SOURCE RECORDS ->
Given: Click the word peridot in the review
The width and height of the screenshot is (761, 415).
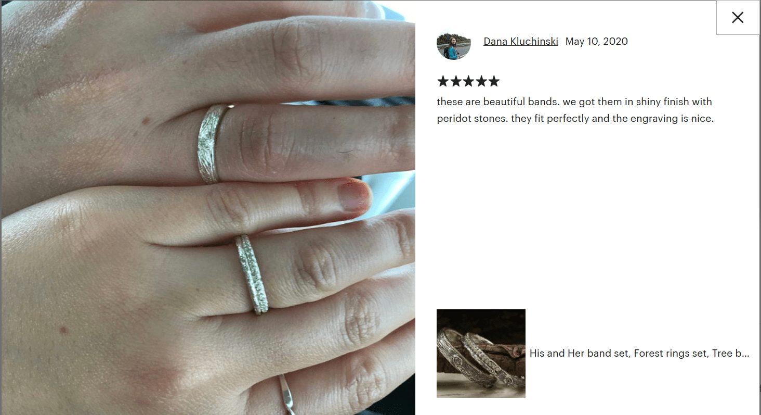Looking at the screenshot, I should tap(454, 119).
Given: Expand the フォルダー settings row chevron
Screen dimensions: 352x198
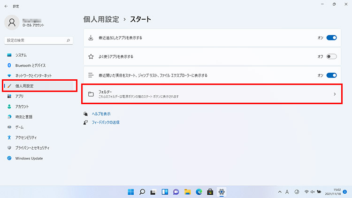Looking at the screenshot, I should pos(334,94).
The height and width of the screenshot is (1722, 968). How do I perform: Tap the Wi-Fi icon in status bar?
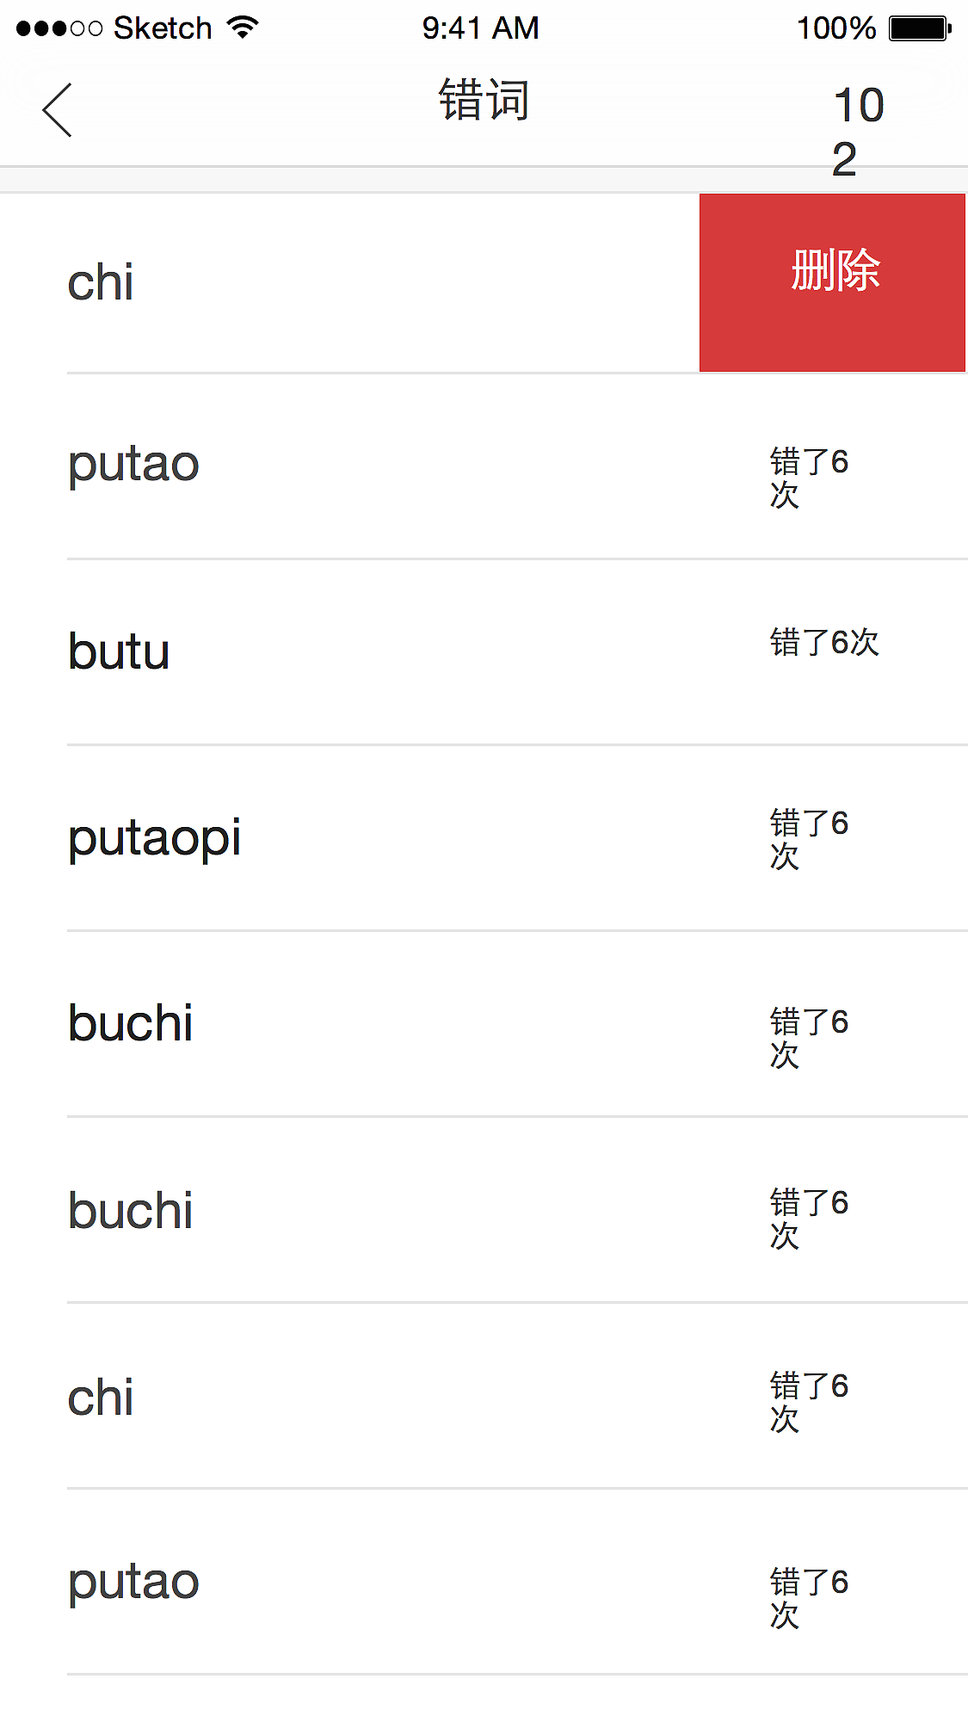pyautogui.click(x=244, y=28)
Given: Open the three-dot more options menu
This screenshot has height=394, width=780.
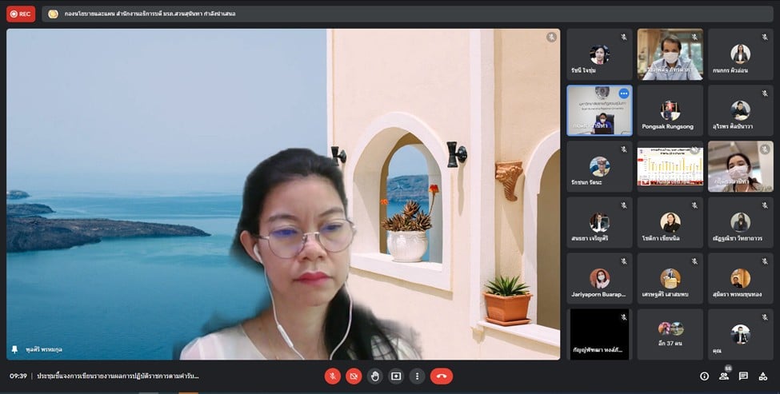Looking at the screenshot, I should click(417, 376).
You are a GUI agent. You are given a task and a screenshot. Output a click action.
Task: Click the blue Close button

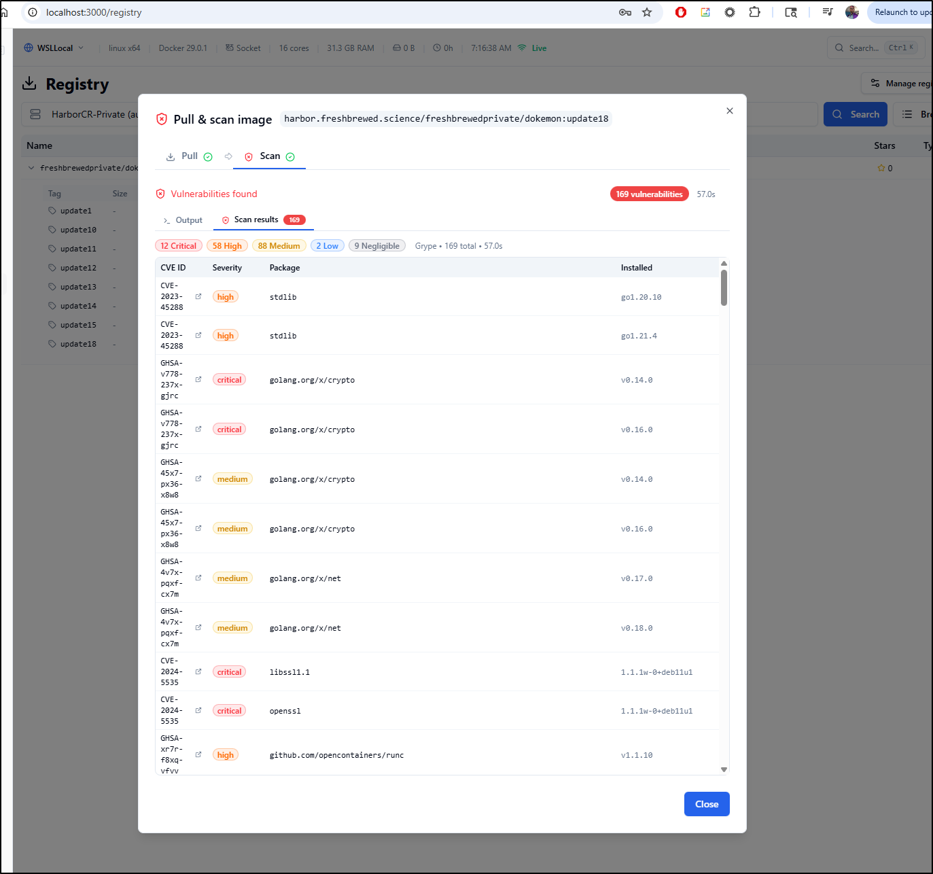pos(706,804)
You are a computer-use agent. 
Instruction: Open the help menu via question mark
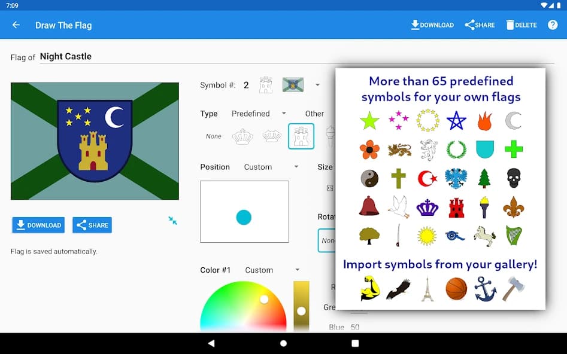pos(552,25)
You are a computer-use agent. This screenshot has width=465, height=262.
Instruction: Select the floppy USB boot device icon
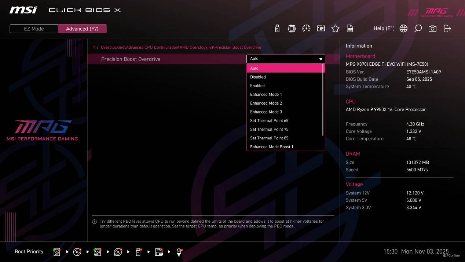[x=159, y=252]
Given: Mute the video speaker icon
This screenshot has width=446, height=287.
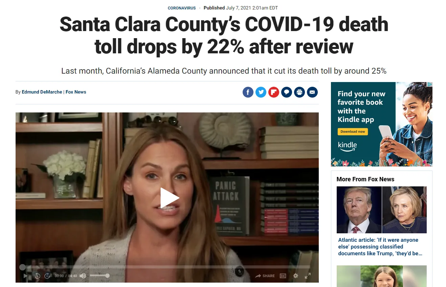Looking at the screenshot, I should pos(83,276).
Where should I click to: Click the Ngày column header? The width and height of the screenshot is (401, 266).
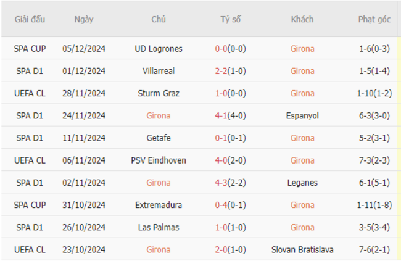tap(84, 19)
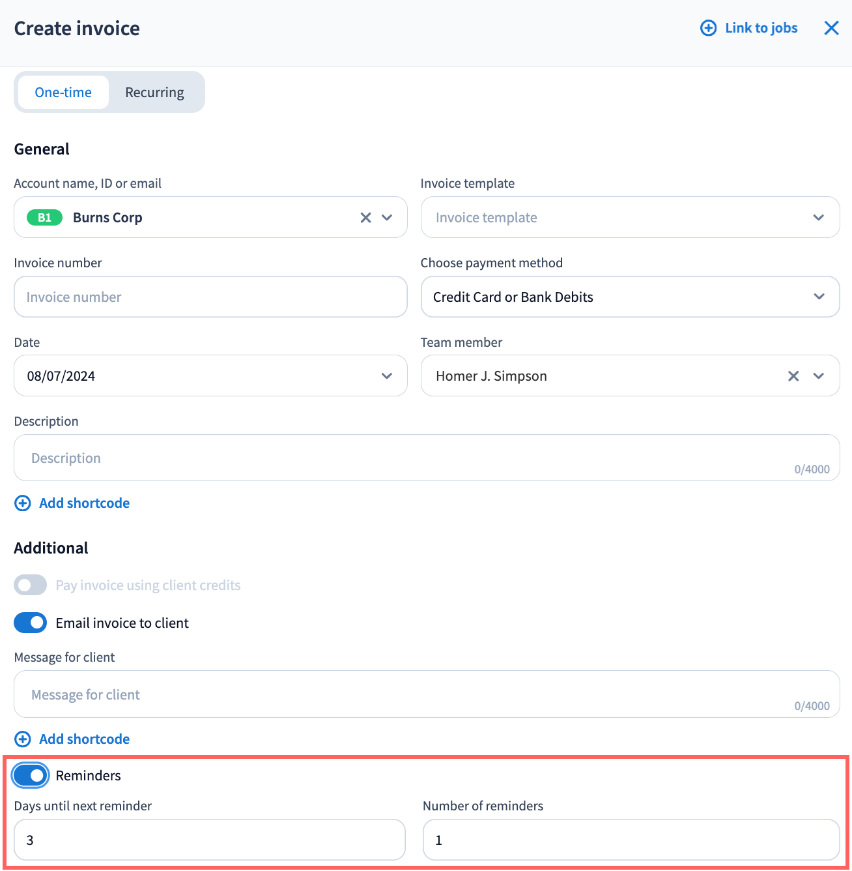
Task: Click into the Invoice number field
Action: click(210, 297)
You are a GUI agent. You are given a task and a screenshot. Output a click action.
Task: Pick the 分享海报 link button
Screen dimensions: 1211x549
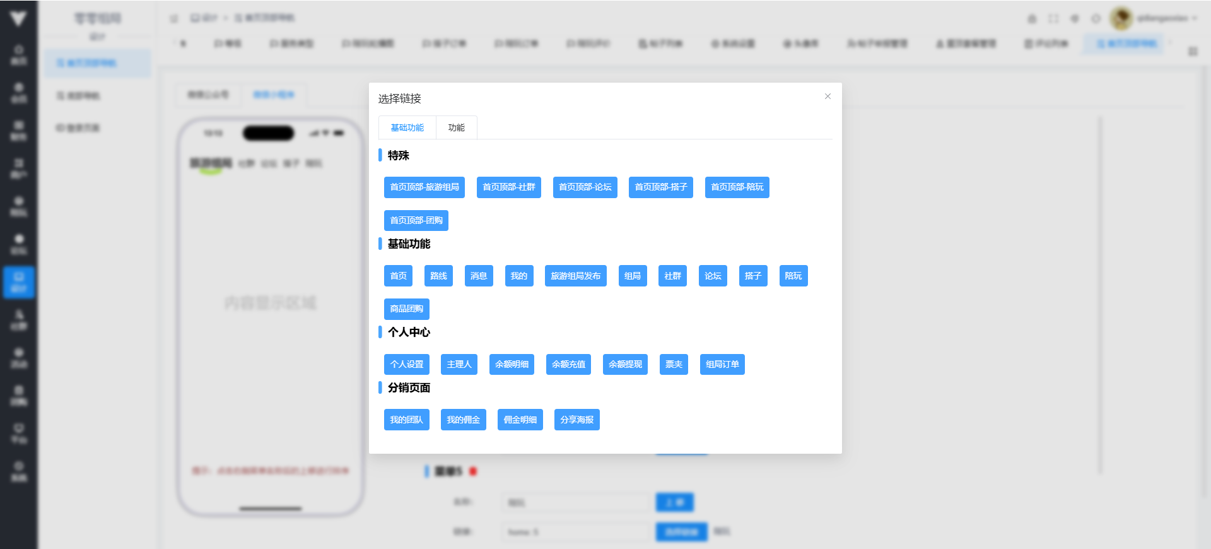coord(576,420)
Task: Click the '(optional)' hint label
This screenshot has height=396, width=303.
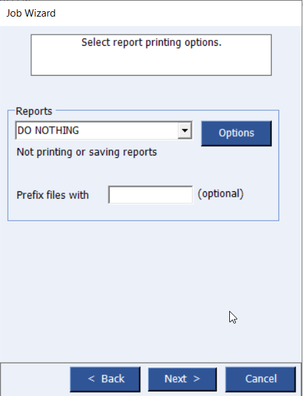Action: click(221, 194)
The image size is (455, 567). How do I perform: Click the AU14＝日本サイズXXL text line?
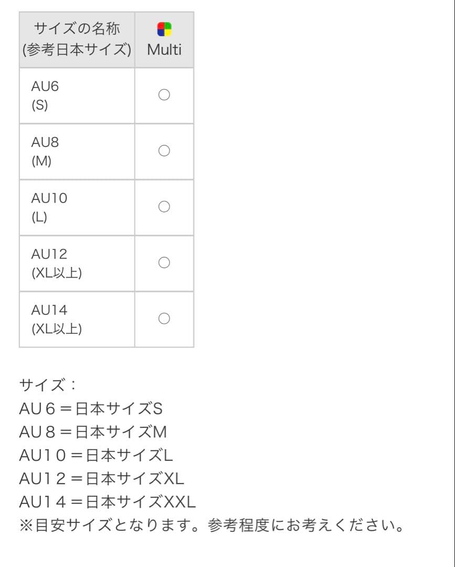[x=108, y=502]
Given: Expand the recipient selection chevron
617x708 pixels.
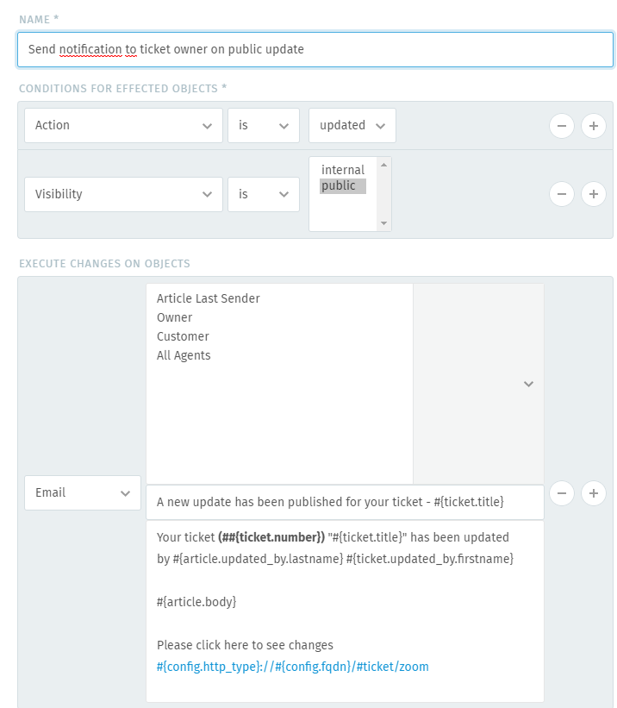Looking at the screenshot, I should pos(528,384).
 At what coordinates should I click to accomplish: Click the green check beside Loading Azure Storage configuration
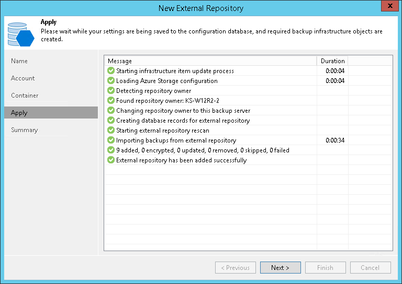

TASK TO CARRY OUT -> In the records above, transcribe exactly the lines from the one containing "The image size" through the last line, both included, and skip the pictures.

SOLUTION FOR THIS TASK ->
The image size is (455, 567). How do I perform: Click the AU14＝日本サイズXXL text line?
[x=108, y=502]
Given: Expand the recipient selection chevron
617x708 pixels.
Looking at the screenshot, I should pos(528,384).
 At what coordinates should I click to accomplish: Click the green check beside Loading Azure Storage configuration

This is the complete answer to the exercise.